(PROVIDED MATERIAL):

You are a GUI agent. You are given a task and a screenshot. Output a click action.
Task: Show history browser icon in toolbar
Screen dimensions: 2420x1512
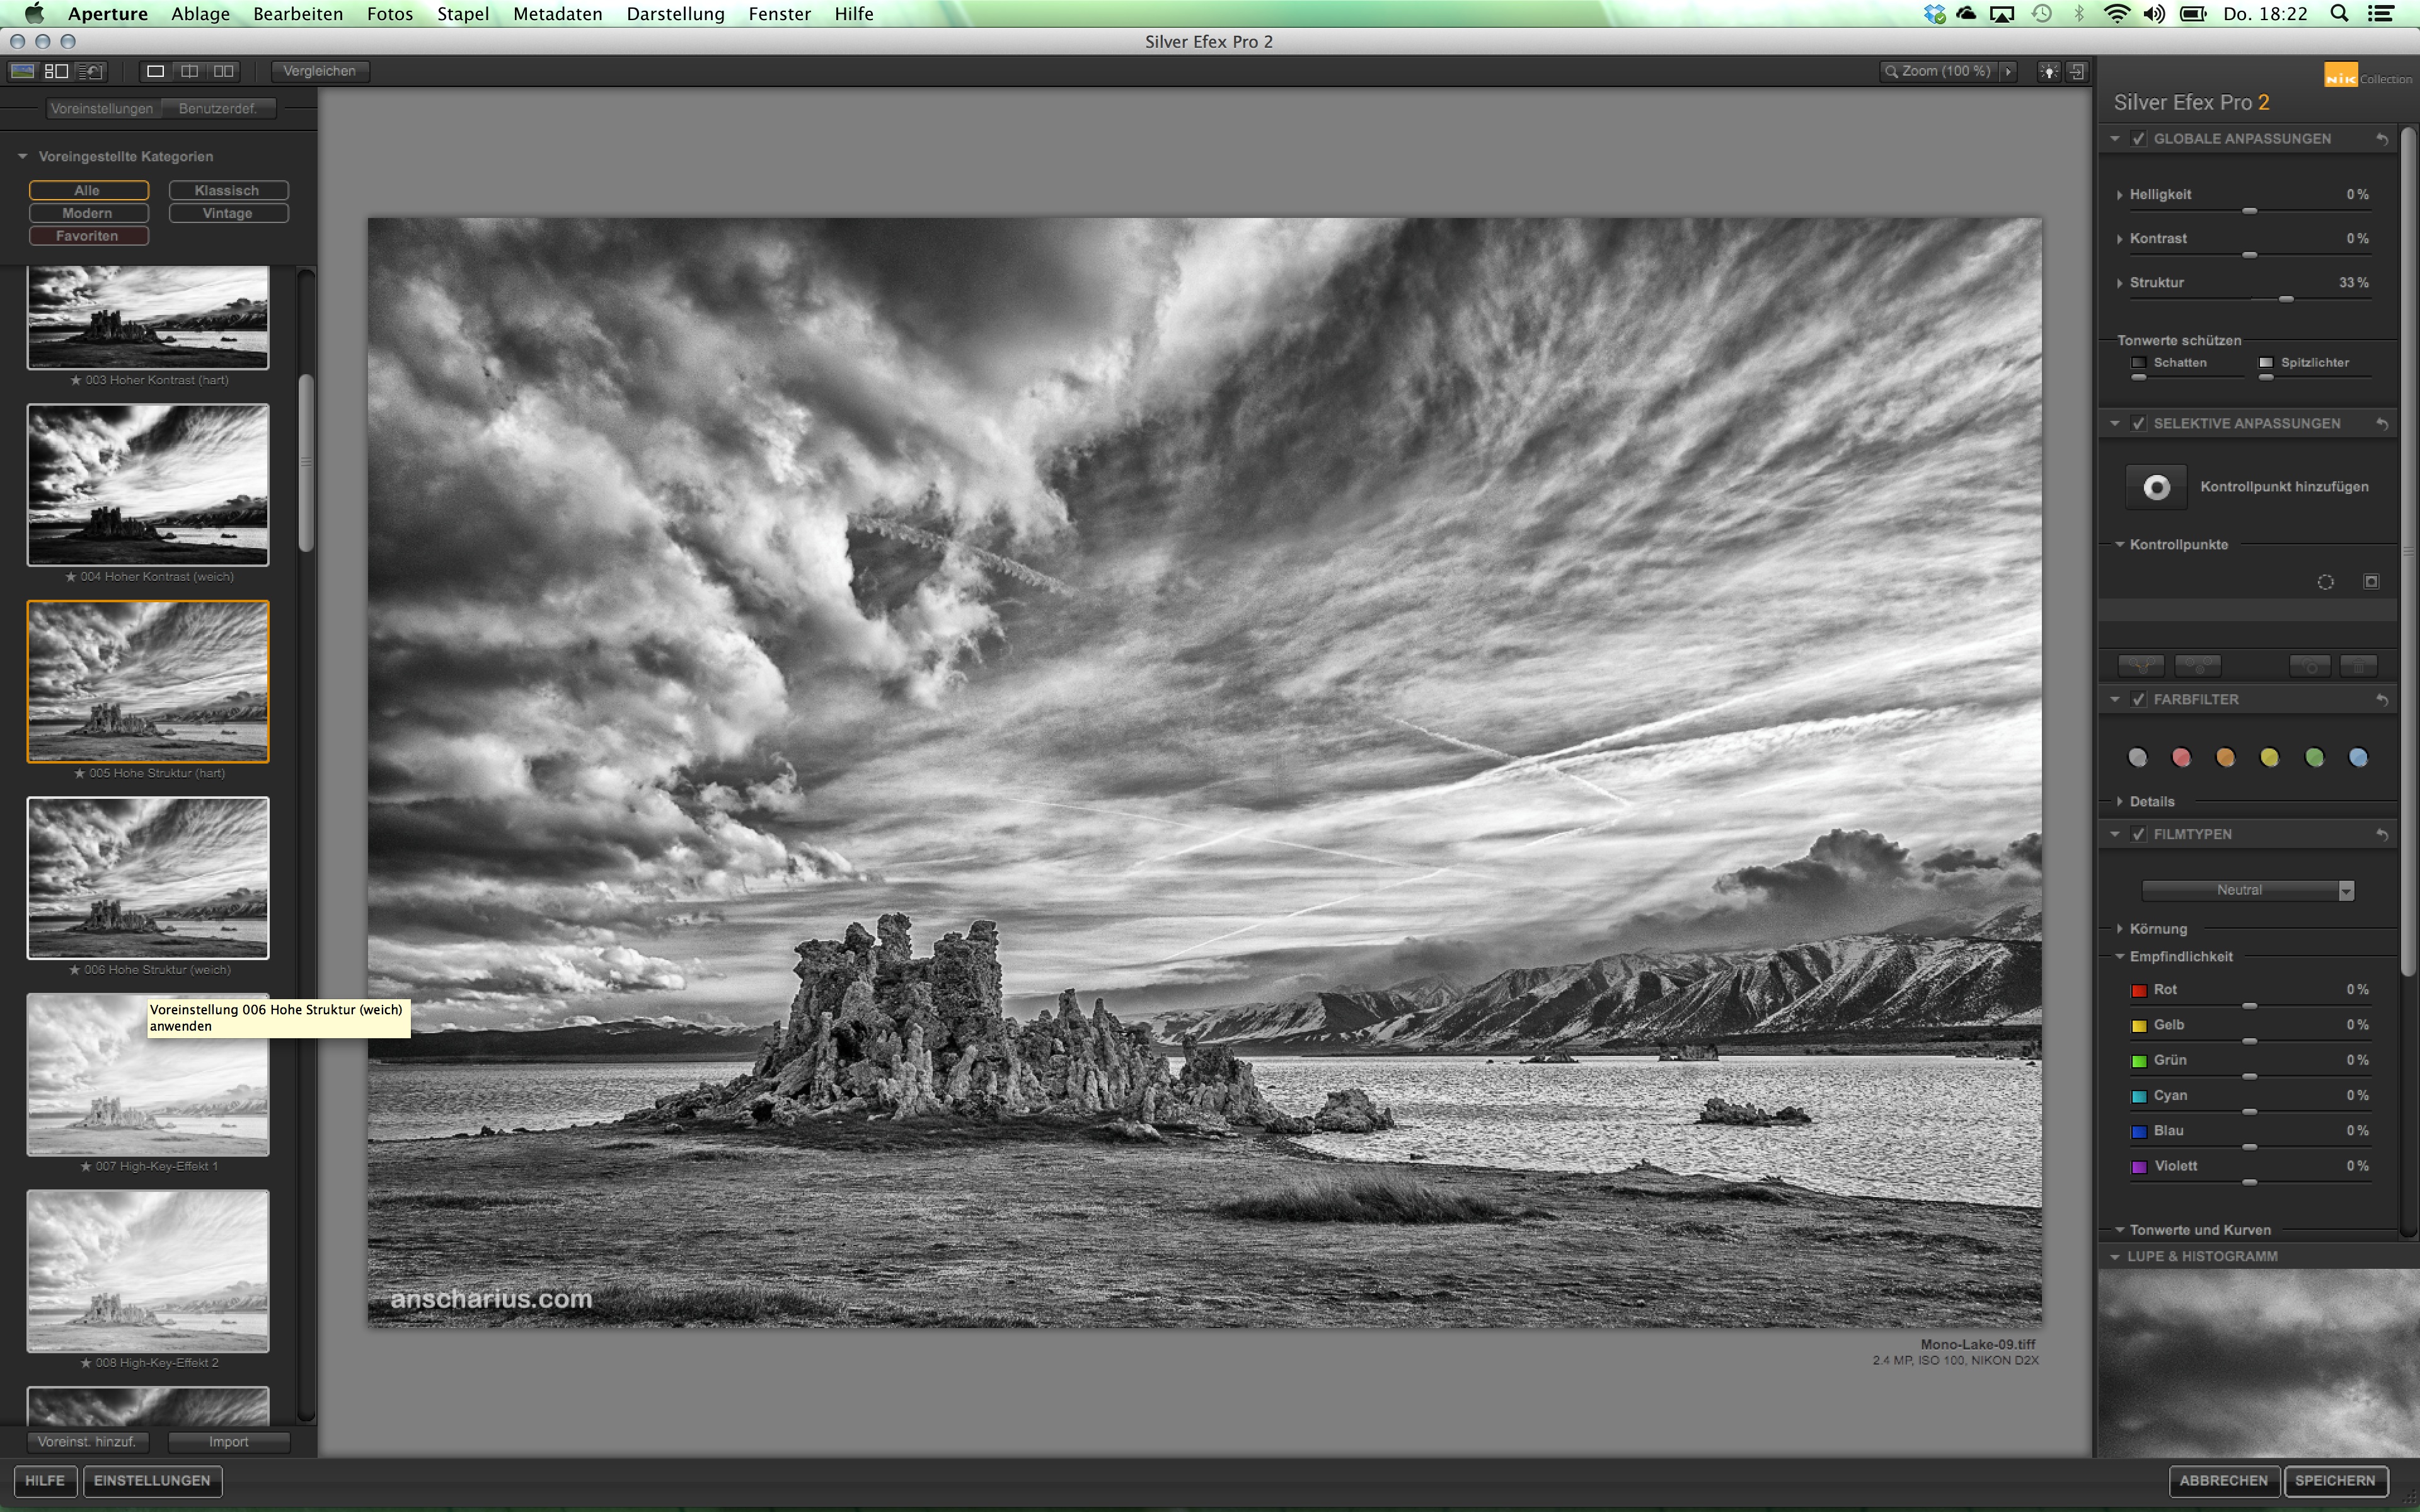(91, 71)
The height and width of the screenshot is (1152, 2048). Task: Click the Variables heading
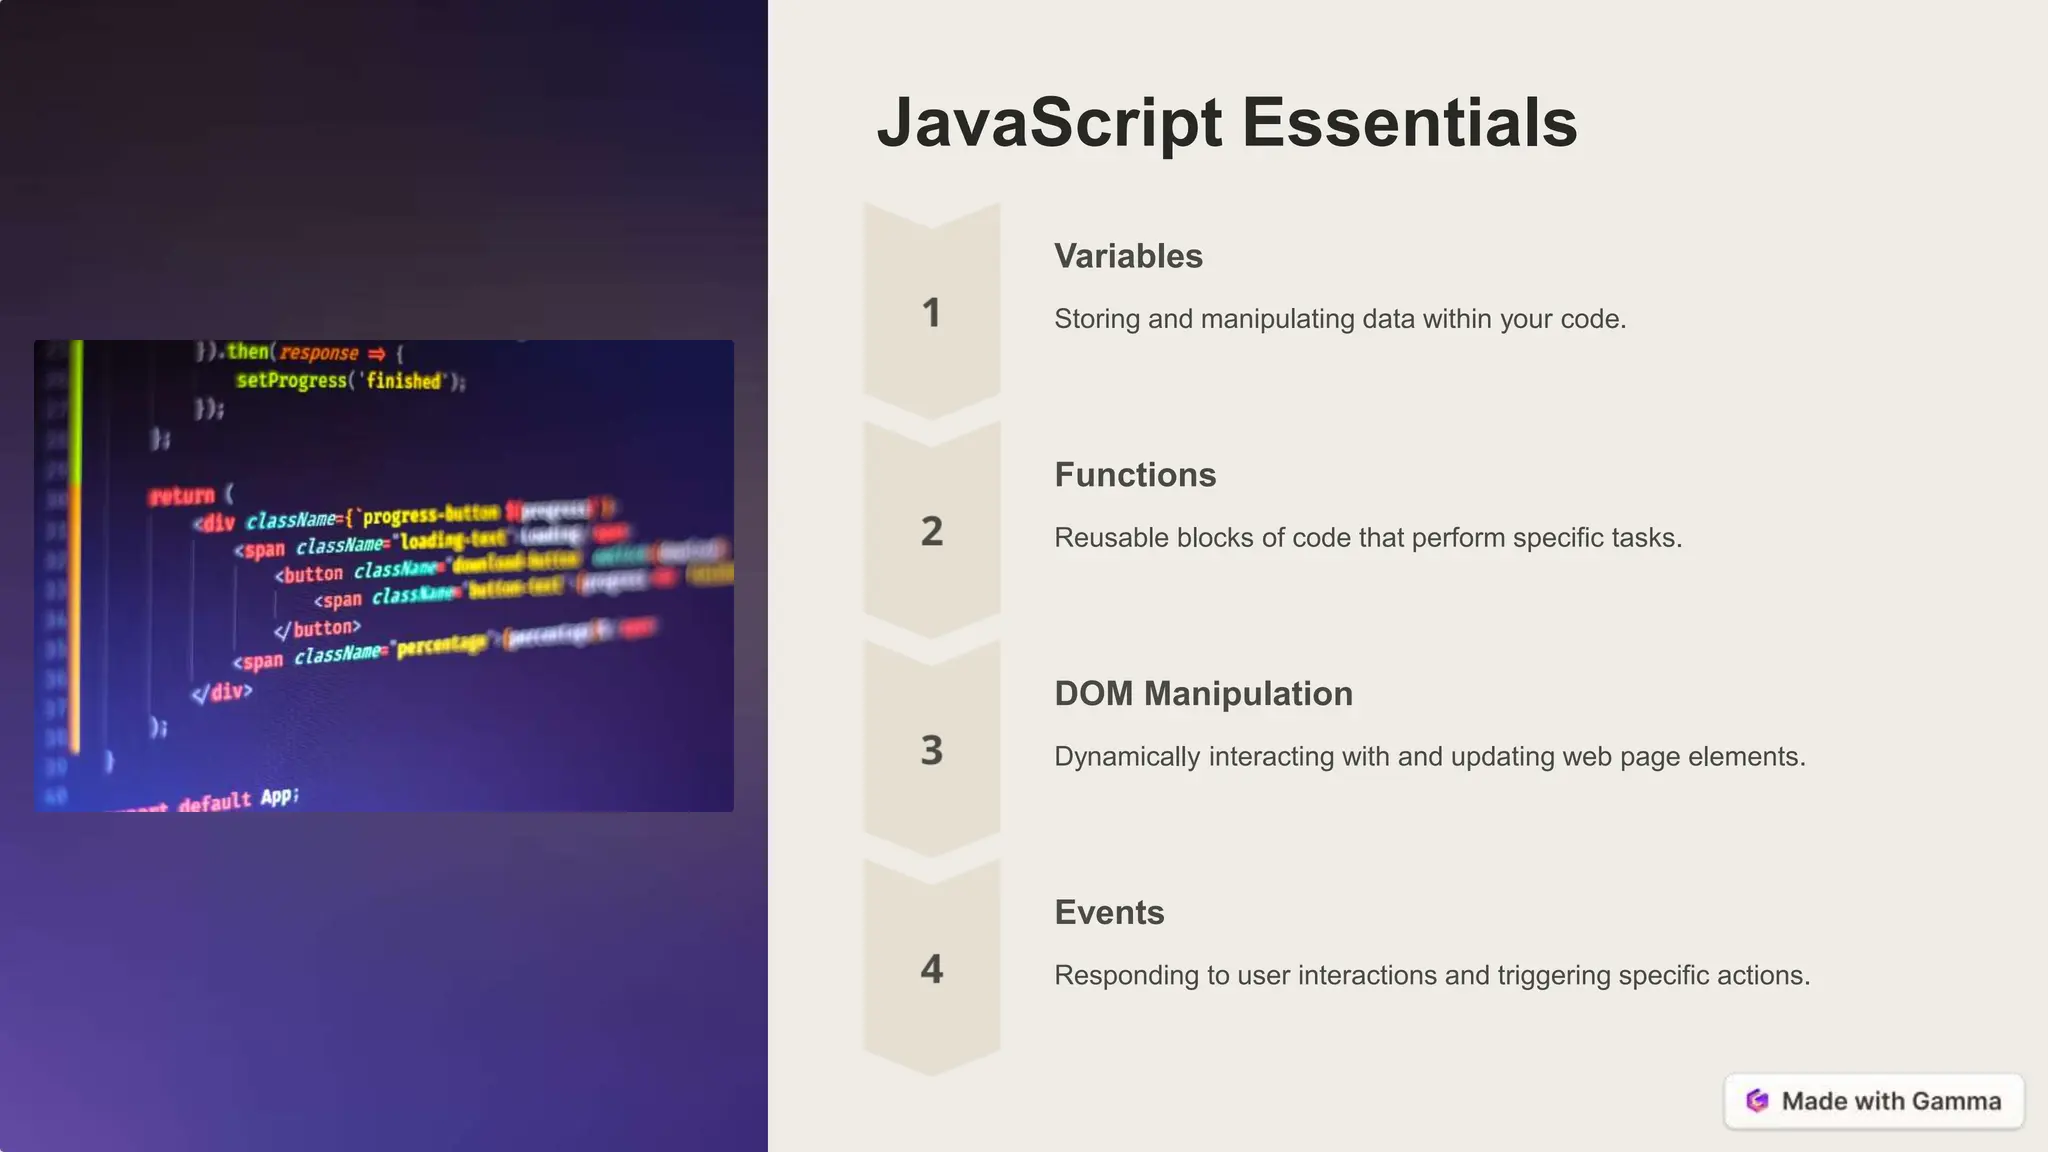tap(1128, 256)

(WHAT THE TASK REQUIRES):
You are asked to reproduce each line above exactly, but to exclude the pictures.

(WRITTEN SOLUTION):
You are a GUI agent. You are given a task and a screenshot. Output a click action.
Task: Show history browser icon in toolbar
Screen dimensions: 2420x1512
(91, 71)
The height and width of the screenshot is (1152, 2048). Task: Click the Variables heading
tap(1128, 256)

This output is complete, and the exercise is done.